Southwestern Energy Company was a natural gas exploration and production company organized in Delaware and headquartered in Spring, Texas. In October 2024, the company merged into Expand Energy.

The company's primary exploration and production activities were in the Appalachian Basin in Pennsylvania and West Virginia, as well as the Haynesville Shale. The company also controlled 2,518,519 net undeveloped acres in New Brunswick, Canada, subject to an indefinite moratorium on hydraulic fracturing.

As of December 31, 2023, the company had 19.660 trillion cubic feet of natural gas equivalent of estimated proved reserves, of which 77% was natural gas, 20% was natural gas liquids, and 3% was petroleum.

==History==
The company traced its roots to Arkansas Western Gas Company, which was established in July 1929 as a subsidiary of Southern Union Gas Company of Dallas.

In 1985, the company acquired Mustang Fuel for $200 million in stock.

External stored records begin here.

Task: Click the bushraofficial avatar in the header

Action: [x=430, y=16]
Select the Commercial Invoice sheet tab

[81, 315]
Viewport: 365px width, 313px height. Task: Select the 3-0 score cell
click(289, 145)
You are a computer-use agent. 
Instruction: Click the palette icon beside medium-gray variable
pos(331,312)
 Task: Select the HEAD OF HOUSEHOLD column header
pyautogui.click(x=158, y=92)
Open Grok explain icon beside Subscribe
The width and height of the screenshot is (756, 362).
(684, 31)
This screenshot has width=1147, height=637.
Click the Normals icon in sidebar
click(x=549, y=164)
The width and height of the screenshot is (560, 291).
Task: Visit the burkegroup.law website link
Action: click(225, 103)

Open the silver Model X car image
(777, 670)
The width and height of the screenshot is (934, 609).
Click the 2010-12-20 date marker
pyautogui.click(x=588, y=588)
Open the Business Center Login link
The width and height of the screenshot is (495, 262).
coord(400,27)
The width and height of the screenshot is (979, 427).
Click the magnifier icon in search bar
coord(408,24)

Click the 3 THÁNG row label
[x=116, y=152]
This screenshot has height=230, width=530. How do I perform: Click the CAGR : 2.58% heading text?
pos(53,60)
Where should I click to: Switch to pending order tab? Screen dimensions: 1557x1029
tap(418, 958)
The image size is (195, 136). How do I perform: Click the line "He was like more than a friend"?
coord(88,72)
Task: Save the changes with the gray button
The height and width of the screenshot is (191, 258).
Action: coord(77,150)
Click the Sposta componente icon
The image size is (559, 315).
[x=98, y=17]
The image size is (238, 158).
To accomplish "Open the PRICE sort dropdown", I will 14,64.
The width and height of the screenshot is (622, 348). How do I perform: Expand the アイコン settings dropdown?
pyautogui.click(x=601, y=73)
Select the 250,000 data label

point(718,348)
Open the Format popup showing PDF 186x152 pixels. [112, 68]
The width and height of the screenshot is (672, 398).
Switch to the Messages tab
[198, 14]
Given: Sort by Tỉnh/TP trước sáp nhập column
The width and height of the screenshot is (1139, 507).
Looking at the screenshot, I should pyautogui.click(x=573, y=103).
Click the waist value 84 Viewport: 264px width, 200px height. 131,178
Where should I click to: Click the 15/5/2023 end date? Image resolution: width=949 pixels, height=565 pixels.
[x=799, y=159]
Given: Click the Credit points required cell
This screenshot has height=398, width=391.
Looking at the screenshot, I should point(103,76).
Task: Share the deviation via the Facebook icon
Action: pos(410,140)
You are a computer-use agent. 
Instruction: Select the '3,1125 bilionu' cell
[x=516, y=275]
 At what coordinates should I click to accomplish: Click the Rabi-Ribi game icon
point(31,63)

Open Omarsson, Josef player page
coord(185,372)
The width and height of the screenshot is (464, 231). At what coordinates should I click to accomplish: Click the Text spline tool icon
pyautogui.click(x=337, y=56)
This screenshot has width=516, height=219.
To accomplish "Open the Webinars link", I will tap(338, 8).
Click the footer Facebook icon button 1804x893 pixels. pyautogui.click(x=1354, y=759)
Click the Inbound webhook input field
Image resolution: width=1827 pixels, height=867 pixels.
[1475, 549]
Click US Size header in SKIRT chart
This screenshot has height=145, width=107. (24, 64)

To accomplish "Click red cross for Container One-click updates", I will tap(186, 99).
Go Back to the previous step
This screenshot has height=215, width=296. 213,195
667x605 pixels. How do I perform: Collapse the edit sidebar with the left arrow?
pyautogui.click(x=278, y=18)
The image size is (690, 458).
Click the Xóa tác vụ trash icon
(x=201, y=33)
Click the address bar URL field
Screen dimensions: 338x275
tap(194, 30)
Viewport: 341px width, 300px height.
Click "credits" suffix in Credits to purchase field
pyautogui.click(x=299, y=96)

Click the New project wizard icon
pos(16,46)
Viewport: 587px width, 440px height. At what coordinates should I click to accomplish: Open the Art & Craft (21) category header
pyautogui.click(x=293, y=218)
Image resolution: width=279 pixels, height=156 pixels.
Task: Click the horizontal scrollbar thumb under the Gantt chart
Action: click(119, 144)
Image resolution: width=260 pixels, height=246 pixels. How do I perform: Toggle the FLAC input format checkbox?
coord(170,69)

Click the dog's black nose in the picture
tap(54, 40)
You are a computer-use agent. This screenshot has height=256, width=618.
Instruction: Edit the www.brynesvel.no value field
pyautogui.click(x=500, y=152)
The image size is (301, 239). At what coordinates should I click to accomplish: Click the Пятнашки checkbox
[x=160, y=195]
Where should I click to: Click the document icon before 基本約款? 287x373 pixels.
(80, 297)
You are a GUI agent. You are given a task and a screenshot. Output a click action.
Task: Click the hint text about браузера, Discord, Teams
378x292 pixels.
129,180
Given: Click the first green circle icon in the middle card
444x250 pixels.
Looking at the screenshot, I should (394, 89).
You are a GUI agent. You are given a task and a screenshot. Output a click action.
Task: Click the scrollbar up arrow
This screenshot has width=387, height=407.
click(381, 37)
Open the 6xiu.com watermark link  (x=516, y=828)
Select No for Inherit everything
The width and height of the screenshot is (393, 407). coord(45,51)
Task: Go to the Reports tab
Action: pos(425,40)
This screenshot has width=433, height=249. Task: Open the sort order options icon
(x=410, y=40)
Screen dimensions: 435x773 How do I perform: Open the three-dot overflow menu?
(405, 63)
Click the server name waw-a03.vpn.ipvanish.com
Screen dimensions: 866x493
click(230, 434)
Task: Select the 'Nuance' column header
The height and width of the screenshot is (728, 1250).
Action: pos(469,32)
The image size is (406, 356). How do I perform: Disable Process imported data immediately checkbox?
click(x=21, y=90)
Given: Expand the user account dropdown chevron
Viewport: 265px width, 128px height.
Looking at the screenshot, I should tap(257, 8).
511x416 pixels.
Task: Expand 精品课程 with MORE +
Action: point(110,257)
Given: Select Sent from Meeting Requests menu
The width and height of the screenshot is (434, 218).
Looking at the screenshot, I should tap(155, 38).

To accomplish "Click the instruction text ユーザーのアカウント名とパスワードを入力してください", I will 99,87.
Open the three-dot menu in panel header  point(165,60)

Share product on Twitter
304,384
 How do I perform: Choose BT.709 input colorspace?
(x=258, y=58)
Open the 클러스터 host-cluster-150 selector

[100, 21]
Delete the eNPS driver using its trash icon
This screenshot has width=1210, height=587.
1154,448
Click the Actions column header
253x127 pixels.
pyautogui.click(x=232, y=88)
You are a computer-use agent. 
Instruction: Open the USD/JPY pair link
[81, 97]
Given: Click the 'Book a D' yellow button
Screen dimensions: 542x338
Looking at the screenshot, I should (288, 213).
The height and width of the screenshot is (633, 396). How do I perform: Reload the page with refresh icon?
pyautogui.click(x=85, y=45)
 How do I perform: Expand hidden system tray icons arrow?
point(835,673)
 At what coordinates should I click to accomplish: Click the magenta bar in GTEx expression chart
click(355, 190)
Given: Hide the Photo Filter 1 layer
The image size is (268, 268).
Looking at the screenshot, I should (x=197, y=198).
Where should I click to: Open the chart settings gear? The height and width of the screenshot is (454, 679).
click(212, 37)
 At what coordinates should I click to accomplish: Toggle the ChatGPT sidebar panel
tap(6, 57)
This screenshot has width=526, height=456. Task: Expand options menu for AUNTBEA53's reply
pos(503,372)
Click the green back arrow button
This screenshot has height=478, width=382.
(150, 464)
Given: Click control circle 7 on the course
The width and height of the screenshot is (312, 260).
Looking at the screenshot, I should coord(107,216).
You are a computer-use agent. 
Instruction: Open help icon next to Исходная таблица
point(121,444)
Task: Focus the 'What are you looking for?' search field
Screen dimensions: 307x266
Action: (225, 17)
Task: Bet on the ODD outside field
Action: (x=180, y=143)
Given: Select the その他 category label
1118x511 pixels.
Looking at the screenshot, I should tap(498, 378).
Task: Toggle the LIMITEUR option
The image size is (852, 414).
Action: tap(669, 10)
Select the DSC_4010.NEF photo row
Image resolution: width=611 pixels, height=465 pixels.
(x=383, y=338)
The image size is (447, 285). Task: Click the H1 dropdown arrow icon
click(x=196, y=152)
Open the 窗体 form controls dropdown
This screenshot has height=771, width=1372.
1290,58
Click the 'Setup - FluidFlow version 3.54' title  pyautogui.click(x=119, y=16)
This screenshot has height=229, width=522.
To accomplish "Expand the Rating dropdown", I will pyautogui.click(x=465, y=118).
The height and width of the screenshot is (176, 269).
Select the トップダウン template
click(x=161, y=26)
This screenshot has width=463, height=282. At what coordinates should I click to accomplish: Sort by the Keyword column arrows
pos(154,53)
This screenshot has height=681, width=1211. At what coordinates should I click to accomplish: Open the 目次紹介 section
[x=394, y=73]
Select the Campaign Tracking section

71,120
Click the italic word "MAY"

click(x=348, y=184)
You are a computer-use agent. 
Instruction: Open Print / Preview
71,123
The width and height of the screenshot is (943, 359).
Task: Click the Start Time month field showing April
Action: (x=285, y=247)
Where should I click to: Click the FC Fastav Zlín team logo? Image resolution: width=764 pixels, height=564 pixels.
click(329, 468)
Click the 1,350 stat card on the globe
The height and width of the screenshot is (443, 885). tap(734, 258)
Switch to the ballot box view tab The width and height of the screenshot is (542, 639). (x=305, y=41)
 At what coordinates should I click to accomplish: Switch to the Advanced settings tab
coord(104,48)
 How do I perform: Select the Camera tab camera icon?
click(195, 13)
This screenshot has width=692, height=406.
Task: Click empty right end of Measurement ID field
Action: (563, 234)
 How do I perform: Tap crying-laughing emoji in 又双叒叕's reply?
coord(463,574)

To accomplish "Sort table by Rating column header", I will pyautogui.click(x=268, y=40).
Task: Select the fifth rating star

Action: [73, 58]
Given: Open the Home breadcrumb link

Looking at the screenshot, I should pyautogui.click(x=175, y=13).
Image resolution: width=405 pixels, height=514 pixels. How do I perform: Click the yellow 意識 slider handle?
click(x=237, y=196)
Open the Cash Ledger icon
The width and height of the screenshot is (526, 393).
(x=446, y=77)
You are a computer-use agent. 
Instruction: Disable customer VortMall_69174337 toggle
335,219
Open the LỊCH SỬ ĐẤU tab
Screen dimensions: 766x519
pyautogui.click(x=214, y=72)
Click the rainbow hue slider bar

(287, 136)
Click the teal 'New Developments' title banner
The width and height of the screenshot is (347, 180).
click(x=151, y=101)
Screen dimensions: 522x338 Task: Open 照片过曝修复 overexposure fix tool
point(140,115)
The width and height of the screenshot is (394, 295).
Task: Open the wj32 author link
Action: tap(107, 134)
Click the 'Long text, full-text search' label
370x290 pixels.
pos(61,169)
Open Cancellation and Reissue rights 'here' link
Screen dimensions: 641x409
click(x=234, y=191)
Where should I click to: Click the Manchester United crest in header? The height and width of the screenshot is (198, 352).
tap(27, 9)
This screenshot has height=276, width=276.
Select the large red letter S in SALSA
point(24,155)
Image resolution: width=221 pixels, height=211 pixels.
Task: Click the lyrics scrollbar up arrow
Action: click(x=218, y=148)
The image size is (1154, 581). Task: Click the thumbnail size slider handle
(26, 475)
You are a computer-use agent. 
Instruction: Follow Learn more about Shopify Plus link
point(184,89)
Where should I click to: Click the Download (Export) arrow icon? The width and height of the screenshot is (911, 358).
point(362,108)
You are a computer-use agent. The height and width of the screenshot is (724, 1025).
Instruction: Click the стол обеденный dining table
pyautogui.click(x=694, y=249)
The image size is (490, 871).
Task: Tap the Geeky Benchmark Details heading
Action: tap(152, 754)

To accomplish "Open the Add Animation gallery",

In 2013, the company acquired assets in the Marcellus Shale from Chesapeake Energy for $93 million.

In December 2014, the company acquired 413,000 net acres in the Upper Devonian, Marcellus and Utica shales in West Virginia and Southwest Pennsylvania from Chesapeake Energy for $5.375 billion.

In December 2018, the company sold its assets in the Fayetteville Shale for net proceeds of $1.65 billion.

In November 2021, the company acquired GEP Haynesville for $1.85 billion.

In October 2024, the company merged into Expand Energy.

==Controversies==
===Public opposition to hydraulic fracturing in New Brunswick, Canada===

In 2003, shale gas was discovered in New Brunswick, Canada. The company received exclusive licenses from the Department of Energy and Resource Development to conduct an exploration program. However, after protests by local citizens, in 2015, the provincial government in New Brunswick imposed a moratorium on hydraulic fracturing, and in May 2016, the government announced that the moratorium would continue indefinitely.